Directions:
Summarize the crop study description below in two sentences.

Document excerpt:
__________
KBS-LTER was established in 1988 to study the ecology of intensively managed field crops and ecological processes occurring in the surrounding landscape . The experiments use a randomized complete block design with six replications. The field experiments include annual cropping systems under four treatments with varying management intensity, perennial cropping systems and unmanaged ecosystems. Each of the experiments has six 1-ha replicates . Two weather stations are present at the experimental site. In this study, we analyzed the annual maize-soybean-wheat rotation systems under conventional tillage and no-till treatments. The conventional treatment represents typical farming practices in the region with conventional tillage (chisel plow within 10 days before planting), fertilization and herbicide applications. The average nitrogen fertilizer application rate in 1989–2016 was 156 kg/ha for maize and 86 kg/ha for wheat. Soybeans are not fertilized. The no-till treatment has the same level of chemical input, but it is under No-till since 1989. For both treatments, maize is seeded in early-to-mid May, soybean is seeded in late May to early June, and wheat is seeded in fall after soybean are harvested. Maize and soybean are harvested in the early fall and wheat is harvested in July.
2.2 Overview of the crop simulation model and model validation
2.2.1 Overview of the SALUS model.
__________
Dataset excerpt:
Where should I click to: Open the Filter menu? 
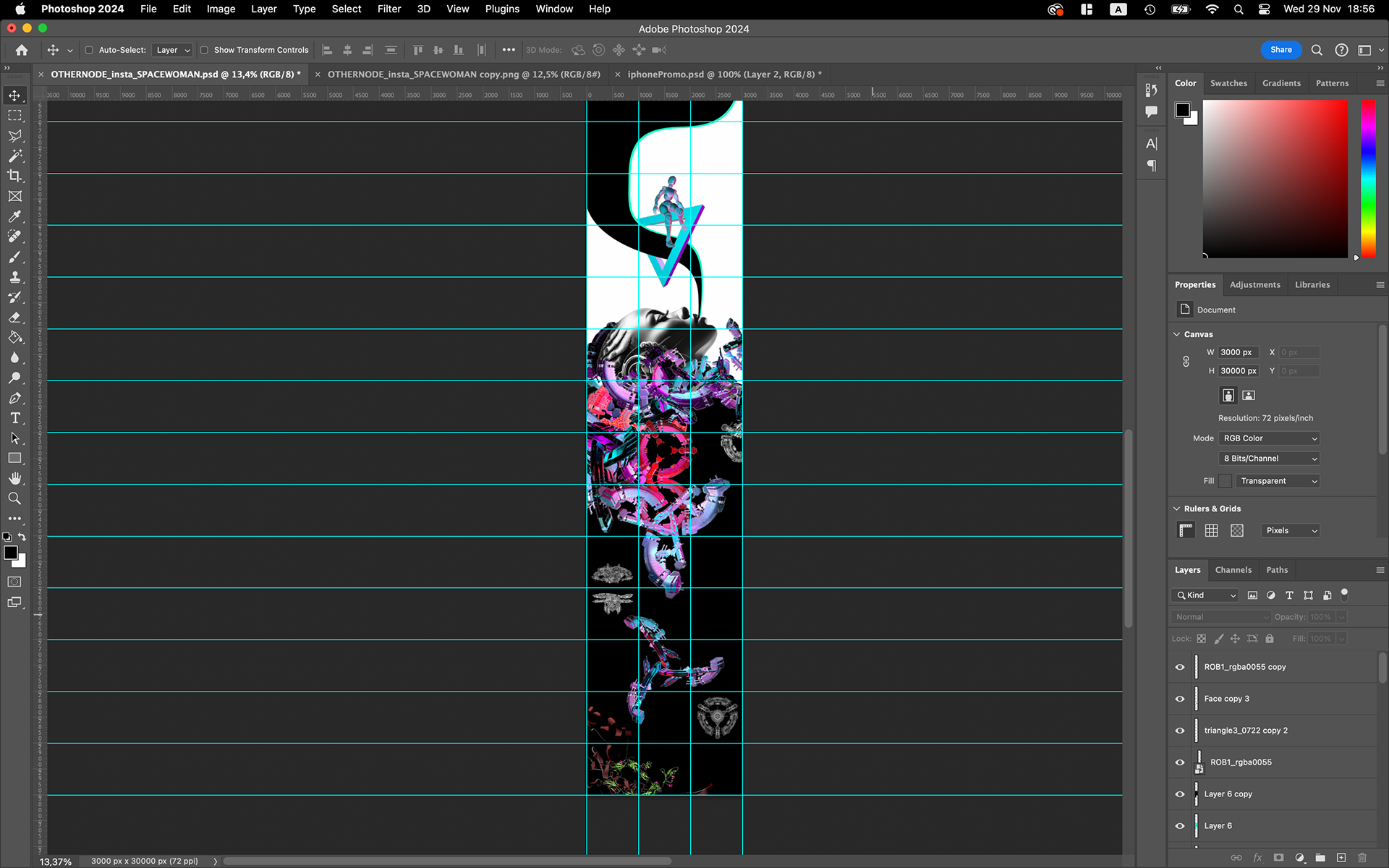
__________
Written response:
KBS-LTER was established in 1988 to study the ecology of intensively managed field crops and the ecological processes in the surrounding landscape, using a randomized complete block design with six 1-ha replicates per experiment. This study analyzed the annual maize-soybean-wheat rotation under conventional tillage and no-till treatments, which receive the same level of chemical input but differ in that the no-till fields have not been tilled since 1989.